When you drop the part into the window - you'll be asked to make a choice. Always choose the "embed" option - it will make your file portable. However - it will also make your file larger. To reduce the file size - delete all of the unnecessary parts from the template.
If You Want To Re-Size A Component
When you click on an object - it will be surrounded by eight small black arrows (ceramic capacitor below). If you want to change its size - you can stretch it in any direction - by pulling on one or more of these arrows.
However - with one exception - the objects in the Resource File
can always be used at their original size. If you have physically larger components - like higher value capacitors - just leave extra space around them.
The exception is the short wires used to "Make Your Own" leads and links. If you need to create longer or angled leads or links - stretch the short wires to fit. And use the small dots to finish off the two ends. To merge the new link/lead into a single item - use the blue (group) button above.
If you want to draw more ambitious (curved or circuitous) links and leads - you can use the green button on the left. Or you could simply draw them freehand - using the red button.
If You Want To Create A New Object
The objects in the Resource File
- snap to an invisible (11 pixel) grid pattern - on the template. That's what makes them easy to place accurately. You can draw new objects with any Paint type programme. The height and the width of each drawing - should be a multiple of 22 pixels. For example - the ceramic capacitors are 22 x 44 - the transistors are 44 x 44 - and the big relays are 132 x 88.

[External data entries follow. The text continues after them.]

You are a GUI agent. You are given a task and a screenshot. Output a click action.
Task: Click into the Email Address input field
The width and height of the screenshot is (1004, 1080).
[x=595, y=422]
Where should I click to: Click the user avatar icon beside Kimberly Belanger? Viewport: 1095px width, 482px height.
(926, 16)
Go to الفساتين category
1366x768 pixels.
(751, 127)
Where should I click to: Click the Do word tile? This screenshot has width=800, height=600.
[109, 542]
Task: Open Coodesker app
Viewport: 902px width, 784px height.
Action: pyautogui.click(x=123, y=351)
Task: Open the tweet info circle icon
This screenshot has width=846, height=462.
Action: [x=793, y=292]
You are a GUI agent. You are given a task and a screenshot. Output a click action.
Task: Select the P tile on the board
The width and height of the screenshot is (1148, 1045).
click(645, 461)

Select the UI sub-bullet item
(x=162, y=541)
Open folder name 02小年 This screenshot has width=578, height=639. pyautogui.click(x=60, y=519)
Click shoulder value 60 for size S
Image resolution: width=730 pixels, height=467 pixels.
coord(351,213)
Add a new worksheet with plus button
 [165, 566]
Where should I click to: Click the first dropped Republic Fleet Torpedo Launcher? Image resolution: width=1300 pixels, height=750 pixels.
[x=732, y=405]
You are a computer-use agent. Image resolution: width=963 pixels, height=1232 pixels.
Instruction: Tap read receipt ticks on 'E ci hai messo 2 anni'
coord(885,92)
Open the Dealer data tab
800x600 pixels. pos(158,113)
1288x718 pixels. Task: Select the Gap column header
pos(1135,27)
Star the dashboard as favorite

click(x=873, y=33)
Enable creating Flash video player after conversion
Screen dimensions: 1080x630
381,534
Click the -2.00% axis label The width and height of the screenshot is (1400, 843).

As you can see from the ceramic capacitor above - it's more than likely that you'll have some empty background left over. And this will have to be made transparent. I drew my parts with a Linux paint programme (KolourPaint
). And I was able to use the "Fill" tool - to make my backgrounds transparent.
If your paint programme doesn't have a "Transparent Fill" option - you can use the free Gimp
programme to delete your backgrounds. Open your finished drawing with Gimp. And under "Layer" and "Transparency" -
click on "Add Alpha Channel". Nothing will appear to happen. It just prepares your image for the next step.
The next step is to choose "Select - By Color". Then click on the unwanted white
background - in order to select it. And press "Delete" on your keyboard - to remove it. Save your
finished component as a GIF or a PNG. For simple drawings such as these - the PNGs
usually have a smaller file size.
The background area still exists. You'll see its outline every time you select the object. The exact position of the visible component - within the invisible background - will determine how your new part aligns with the underlying breadboard pattern. In other words - if your new component doesn't snap neatly into place - try moving it to a different position - within the invisible background.
It should be easy to tell in which direction - and by how much - the component needs to be moved. If you find that you can't actually reach the right spot - the invisible background itself is probably too small. Try adding another 22 pixels to the height and/or the width of your drawing. Note that if you create or expose a fresh area of background - it too will have to be deleted.